The field of cybersecurity operation faces challenges such as fragmentation of knowledge, low response efficiency, and professional data sensitivity. In order to better cope with the above challenges, a local fine-tuned vertical domain Large Language Model (LLM) for cybersecurity—LEAD-Cyber was proposed based on the open-source LLMs and full-cycle training datasets. A multi-step generation method was used to build a professional knowledge dataset in the field of cybersecurity, which met the needs of three training stages of LLMs: pre-training, instruction fine-tuning and reasoning fine-tuning. The DeepSeek and QWen open-source LLMs were also optimized in full cycles using full-parameter fine-tuning methods and low-rank adaptation (LoRA).
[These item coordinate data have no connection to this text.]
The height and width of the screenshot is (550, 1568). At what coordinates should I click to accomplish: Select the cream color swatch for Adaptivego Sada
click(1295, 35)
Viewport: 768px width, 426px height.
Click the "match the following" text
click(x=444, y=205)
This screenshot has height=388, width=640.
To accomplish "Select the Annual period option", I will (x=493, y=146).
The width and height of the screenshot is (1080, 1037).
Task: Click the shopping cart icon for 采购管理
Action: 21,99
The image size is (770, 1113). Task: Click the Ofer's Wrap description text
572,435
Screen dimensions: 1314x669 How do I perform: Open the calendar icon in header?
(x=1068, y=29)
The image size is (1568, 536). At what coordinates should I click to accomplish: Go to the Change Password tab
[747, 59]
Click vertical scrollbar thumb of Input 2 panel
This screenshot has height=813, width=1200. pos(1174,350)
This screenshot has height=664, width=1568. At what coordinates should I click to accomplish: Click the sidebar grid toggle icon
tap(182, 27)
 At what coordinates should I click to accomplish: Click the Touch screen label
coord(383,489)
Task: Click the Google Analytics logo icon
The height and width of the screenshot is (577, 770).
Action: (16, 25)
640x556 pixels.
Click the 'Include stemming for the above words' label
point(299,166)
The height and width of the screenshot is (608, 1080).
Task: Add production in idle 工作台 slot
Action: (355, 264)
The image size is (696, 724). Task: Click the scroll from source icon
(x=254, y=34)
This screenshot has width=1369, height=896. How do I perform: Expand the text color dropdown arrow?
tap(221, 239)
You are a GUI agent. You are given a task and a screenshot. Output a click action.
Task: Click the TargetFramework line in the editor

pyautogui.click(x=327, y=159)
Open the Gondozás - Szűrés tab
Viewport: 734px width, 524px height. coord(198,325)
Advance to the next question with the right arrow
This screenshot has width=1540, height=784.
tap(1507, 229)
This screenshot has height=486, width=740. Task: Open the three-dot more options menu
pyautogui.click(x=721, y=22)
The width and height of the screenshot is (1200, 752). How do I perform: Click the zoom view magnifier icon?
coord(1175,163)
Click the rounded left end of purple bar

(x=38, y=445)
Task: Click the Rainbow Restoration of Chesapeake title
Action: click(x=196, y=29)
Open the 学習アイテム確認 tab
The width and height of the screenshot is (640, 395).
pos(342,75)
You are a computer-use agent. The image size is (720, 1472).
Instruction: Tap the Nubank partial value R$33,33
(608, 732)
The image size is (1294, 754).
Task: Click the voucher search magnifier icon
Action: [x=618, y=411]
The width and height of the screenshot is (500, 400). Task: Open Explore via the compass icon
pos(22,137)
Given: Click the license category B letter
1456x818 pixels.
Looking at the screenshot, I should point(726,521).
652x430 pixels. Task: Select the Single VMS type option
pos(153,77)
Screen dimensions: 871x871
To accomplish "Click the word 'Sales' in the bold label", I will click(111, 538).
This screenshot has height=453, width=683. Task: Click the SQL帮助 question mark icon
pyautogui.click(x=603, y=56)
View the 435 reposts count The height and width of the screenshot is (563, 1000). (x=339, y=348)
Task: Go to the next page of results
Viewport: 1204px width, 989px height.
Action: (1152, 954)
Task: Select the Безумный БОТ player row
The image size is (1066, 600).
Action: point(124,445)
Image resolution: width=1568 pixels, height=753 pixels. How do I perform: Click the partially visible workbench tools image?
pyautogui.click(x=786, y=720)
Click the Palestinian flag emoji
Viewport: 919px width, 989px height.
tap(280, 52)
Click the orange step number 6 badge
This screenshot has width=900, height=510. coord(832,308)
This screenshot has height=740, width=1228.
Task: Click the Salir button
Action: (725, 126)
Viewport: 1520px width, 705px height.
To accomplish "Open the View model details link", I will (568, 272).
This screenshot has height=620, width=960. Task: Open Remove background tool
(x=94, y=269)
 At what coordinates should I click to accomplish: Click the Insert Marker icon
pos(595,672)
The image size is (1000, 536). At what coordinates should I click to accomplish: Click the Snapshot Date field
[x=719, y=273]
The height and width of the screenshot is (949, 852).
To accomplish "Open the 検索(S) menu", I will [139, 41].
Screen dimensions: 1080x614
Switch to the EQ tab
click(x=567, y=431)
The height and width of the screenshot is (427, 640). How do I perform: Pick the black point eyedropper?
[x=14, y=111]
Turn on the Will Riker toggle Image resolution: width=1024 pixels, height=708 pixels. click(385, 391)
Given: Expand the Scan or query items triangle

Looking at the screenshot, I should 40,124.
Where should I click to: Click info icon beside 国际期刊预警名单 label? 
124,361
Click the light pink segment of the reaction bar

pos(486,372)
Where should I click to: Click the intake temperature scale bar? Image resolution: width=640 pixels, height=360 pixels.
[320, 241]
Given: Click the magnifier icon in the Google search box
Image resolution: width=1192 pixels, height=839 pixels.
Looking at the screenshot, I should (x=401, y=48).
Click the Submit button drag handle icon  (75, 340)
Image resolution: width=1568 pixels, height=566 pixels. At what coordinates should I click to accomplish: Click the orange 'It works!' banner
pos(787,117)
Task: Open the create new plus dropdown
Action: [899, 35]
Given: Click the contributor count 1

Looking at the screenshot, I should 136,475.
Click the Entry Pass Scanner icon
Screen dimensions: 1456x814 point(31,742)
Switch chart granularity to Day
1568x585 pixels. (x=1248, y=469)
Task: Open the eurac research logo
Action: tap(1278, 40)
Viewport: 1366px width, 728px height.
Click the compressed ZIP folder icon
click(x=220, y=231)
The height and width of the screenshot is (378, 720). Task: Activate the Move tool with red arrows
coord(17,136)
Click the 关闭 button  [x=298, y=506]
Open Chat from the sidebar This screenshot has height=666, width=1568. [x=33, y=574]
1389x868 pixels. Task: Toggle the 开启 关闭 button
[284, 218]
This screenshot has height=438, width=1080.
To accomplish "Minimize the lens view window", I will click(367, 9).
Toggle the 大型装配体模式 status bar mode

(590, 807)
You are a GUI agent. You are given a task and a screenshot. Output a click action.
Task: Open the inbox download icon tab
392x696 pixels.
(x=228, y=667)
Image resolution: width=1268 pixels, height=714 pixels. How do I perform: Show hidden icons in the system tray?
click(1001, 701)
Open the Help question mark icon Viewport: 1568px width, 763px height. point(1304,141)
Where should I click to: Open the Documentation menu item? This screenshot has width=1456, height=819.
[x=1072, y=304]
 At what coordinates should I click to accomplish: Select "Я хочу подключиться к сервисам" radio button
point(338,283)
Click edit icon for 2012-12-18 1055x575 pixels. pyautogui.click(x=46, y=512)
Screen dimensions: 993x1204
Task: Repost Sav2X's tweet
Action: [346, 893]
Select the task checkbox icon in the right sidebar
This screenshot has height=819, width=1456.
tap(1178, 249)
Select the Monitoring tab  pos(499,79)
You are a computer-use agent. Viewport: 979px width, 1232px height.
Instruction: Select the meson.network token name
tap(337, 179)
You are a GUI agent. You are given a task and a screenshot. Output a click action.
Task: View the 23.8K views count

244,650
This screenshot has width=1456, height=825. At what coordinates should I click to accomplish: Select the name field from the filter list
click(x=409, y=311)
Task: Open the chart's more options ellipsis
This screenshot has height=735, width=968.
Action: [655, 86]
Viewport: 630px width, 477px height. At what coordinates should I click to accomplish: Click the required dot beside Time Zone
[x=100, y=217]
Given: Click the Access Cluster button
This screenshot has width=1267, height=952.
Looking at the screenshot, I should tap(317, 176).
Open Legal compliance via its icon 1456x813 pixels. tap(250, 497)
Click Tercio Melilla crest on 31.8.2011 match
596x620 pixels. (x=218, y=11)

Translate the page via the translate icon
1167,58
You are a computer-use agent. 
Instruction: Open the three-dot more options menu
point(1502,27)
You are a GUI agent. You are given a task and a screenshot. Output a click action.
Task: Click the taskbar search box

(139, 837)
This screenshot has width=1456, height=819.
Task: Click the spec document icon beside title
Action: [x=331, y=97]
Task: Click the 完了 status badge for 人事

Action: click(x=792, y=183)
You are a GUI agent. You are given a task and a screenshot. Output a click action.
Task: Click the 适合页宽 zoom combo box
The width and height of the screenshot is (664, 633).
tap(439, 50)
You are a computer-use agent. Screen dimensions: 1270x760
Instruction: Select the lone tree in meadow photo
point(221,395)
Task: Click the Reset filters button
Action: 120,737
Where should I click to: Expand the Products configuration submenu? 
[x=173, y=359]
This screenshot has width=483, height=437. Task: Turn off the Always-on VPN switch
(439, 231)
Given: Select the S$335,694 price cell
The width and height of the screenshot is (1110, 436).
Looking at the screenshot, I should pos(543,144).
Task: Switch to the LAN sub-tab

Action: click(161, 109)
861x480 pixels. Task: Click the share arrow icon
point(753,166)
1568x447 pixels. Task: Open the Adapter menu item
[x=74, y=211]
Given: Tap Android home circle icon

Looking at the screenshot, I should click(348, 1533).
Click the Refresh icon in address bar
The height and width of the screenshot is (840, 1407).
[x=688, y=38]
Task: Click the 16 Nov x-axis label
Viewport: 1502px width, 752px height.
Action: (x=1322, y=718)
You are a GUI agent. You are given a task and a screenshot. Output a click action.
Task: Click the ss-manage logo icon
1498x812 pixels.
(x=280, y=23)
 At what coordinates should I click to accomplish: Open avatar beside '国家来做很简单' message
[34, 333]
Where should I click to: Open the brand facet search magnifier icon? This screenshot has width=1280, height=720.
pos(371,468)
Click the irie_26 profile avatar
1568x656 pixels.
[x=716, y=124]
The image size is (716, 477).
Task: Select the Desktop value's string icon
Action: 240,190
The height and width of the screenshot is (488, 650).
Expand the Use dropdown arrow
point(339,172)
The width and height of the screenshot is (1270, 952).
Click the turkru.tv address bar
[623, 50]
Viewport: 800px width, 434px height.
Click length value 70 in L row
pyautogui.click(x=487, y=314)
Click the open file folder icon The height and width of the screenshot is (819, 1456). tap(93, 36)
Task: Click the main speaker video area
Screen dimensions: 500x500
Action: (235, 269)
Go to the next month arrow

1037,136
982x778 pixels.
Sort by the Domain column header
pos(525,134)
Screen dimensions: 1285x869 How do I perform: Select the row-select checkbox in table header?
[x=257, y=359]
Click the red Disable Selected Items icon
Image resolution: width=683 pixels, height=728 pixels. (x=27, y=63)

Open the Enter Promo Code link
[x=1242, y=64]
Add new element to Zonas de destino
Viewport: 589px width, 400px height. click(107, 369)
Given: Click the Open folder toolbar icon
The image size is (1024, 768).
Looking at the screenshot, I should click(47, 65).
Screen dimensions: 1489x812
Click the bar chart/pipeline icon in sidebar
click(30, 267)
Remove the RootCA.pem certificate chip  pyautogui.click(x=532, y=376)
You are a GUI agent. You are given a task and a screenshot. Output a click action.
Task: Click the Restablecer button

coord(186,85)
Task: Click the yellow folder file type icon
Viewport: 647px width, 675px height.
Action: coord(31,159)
Based on subjective and objective indicator, the performance of LLM on different benchmarks was evaluated using indicators such as Rouge, BLEU and WinRate analysis to verify its effectiveness in handling different tasks. Experimental results showed that the LLM after fine-tuning was significantly better than the baseline model. The research verified the advantages of the full-cycle fine-tuning strategy in optimizing the field of knowledge expression and maintaining general capabilities, providing an efficient and reliable solution for intelligent and cybersecurity operation and maintenance.